In the entries that follow, the lines from the one with "Instruction: Click the Perplexity logo icon" through the one with "Given: Open the Zap history clock icon" are the ones to write out, exactly and with both ends included. Nothing else should appear.

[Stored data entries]
++++++++++++++++++++
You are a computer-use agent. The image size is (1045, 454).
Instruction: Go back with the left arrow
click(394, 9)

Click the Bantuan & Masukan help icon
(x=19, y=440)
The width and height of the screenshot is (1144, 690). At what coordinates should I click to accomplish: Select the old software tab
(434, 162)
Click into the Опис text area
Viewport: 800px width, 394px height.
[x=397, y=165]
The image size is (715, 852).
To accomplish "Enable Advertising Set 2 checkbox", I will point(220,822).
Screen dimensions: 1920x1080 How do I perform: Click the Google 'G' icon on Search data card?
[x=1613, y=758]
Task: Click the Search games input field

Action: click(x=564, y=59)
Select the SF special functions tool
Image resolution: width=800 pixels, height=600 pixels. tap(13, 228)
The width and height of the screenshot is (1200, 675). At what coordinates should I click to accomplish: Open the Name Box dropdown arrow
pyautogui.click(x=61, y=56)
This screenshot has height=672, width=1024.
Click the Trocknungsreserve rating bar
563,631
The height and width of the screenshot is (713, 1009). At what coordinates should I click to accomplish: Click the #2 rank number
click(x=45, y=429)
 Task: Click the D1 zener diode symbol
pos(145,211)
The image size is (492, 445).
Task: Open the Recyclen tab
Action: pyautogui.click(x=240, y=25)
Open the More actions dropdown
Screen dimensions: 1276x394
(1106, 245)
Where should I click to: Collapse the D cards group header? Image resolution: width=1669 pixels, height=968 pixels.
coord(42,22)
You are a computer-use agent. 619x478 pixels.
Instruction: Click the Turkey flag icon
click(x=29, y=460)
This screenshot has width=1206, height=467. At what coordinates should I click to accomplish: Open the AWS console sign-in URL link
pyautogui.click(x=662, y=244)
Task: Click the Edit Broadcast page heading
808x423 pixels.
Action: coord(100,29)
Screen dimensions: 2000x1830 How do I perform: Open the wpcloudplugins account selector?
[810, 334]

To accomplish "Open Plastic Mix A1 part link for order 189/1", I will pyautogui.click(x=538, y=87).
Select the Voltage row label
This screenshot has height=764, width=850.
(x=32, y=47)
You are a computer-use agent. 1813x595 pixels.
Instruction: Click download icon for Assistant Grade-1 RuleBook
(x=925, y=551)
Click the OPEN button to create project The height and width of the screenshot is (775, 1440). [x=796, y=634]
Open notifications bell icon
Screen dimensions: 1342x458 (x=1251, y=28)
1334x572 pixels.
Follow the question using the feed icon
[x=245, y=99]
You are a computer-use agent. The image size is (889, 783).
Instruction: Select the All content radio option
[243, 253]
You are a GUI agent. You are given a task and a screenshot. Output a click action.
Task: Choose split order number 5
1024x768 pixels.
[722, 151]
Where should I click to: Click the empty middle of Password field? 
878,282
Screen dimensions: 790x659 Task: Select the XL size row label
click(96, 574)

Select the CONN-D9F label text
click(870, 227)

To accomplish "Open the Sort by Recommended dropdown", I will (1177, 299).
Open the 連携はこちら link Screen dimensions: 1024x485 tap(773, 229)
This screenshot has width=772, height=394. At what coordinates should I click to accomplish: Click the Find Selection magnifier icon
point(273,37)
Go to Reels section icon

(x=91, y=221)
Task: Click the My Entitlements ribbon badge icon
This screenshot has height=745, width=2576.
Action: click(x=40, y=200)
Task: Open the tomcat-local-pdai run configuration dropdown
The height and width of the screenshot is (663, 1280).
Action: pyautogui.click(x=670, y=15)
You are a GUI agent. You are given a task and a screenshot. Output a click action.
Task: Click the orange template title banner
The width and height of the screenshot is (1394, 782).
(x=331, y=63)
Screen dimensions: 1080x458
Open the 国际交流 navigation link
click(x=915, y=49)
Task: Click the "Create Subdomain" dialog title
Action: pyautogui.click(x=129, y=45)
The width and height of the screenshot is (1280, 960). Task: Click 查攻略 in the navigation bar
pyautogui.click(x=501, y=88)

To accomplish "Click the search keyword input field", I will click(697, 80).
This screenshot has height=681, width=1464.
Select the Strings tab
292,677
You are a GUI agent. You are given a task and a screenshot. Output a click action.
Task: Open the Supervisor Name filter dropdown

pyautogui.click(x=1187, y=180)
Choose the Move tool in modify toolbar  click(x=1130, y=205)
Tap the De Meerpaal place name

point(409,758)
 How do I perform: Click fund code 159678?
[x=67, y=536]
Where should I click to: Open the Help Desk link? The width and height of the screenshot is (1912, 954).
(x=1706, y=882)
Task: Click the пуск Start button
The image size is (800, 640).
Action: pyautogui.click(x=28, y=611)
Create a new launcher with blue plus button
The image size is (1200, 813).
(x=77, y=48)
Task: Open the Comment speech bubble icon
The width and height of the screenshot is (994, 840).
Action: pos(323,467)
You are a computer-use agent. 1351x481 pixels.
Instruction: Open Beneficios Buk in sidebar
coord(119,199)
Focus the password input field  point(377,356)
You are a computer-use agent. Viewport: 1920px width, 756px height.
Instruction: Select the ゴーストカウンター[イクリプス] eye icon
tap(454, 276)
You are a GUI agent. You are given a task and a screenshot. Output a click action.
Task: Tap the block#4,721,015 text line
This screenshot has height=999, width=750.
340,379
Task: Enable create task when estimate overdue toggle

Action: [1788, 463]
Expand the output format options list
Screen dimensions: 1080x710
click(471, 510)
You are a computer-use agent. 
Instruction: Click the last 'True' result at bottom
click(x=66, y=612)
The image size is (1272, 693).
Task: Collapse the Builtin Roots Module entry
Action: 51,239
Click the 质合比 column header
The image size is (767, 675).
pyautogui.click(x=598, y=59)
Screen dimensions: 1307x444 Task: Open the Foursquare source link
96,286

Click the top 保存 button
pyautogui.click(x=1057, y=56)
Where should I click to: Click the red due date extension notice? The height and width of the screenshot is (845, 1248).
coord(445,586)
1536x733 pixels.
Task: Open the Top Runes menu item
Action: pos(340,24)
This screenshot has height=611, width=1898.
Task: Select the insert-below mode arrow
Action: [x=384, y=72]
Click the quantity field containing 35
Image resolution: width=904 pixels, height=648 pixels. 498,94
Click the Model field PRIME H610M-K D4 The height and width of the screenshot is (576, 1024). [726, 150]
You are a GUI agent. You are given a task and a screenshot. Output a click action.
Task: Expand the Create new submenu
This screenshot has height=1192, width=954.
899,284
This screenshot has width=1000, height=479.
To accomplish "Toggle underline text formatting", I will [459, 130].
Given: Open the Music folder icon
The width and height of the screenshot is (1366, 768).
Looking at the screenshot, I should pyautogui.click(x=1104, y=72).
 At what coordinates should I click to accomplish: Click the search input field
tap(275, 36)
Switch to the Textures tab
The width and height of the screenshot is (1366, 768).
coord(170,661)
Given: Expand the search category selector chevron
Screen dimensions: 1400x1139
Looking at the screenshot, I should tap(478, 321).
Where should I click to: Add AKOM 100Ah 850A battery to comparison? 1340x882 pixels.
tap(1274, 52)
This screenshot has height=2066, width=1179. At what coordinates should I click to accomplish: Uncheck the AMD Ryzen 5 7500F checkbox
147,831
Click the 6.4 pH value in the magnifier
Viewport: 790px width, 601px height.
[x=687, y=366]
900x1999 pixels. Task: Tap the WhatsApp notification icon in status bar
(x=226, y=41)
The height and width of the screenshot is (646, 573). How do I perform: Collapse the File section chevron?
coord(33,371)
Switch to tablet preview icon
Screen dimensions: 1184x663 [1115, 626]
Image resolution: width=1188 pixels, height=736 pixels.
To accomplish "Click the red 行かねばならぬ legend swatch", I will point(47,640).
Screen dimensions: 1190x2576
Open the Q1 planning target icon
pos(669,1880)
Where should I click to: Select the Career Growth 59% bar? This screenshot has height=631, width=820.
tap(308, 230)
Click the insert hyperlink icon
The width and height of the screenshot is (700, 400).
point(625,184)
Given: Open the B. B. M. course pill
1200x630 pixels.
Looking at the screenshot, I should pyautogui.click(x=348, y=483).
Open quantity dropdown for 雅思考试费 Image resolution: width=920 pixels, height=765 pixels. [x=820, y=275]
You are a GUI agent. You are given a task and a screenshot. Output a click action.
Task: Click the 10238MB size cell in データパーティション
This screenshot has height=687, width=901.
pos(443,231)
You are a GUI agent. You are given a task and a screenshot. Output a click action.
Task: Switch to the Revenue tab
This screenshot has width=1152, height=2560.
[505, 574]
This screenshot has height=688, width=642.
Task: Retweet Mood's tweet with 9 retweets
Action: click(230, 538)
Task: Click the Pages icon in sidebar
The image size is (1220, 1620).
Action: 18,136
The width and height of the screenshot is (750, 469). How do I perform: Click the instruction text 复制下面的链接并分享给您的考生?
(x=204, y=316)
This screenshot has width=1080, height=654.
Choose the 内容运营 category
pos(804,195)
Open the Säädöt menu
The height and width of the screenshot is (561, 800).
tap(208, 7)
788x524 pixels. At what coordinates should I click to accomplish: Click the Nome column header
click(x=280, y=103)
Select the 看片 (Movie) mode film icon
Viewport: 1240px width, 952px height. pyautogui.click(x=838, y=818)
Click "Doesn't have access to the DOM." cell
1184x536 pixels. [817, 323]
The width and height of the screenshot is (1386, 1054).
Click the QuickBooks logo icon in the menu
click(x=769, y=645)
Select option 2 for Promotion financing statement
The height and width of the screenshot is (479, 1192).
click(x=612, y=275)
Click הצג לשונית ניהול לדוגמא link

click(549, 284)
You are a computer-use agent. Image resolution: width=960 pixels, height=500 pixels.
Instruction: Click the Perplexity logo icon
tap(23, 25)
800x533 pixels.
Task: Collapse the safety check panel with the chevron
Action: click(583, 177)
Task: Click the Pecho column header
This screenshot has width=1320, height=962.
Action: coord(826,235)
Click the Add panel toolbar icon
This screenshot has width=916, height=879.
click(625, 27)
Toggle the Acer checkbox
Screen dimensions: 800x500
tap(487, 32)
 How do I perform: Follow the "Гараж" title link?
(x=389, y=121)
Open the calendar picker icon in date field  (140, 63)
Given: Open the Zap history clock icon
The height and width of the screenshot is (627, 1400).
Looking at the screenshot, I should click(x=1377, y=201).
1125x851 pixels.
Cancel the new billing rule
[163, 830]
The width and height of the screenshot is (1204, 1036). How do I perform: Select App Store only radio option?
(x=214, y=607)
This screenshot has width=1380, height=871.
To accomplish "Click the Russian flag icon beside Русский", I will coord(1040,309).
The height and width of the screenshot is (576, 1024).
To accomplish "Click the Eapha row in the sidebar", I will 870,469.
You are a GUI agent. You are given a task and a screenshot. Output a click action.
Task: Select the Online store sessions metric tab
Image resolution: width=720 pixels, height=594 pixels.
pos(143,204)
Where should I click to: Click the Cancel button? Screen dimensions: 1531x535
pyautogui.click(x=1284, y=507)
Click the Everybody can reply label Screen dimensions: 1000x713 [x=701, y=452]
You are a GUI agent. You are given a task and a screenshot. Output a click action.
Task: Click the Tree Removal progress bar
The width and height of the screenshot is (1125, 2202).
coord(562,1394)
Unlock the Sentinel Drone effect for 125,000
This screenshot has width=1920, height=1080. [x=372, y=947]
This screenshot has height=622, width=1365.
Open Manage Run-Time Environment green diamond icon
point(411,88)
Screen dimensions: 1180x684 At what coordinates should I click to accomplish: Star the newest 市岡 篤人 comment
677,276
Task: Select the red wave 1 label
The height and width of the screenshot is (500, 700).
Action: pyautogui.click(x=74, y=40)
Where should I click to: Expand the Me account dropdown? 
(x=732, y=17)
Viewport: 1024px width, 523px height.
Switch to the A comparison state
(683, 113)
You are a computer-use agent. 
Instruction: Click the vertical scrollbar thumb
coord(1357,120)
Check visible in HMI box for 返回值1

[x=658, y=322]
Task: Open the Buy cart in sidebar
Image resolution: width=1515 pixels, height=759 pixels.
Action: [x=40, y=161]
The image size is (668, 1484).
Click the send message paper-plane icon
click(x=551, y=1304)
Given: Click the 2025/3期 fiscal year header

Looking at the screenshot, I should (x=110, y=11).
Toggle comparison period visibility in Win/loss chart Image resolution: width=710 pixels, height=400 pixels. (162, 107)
++++++++++++++++++++
» **Solved exercise**
Instruction: Click the Perplexity logo icon
tap(23, 25)
800x533 pixels.
Task: Collapse the safety check panel with the chevron
Action: click(583, 177)
Task: Click the Pecho column header
This screenshot has width=1320, height=962.
Action: coord(826,235)
Click the Add panel toolbar icon
This screenshot has width=916, height=879.
click(625, 27)
Toggle the Acer checkbox
Screen dimensions: 800x500
tap(487, 32)
 How do I perform: Follow the "Гараж" title link?
(x=389, y=121)
Open the calendar picker icon in date field  (140, 63)
Given: Open the Zap history clock icon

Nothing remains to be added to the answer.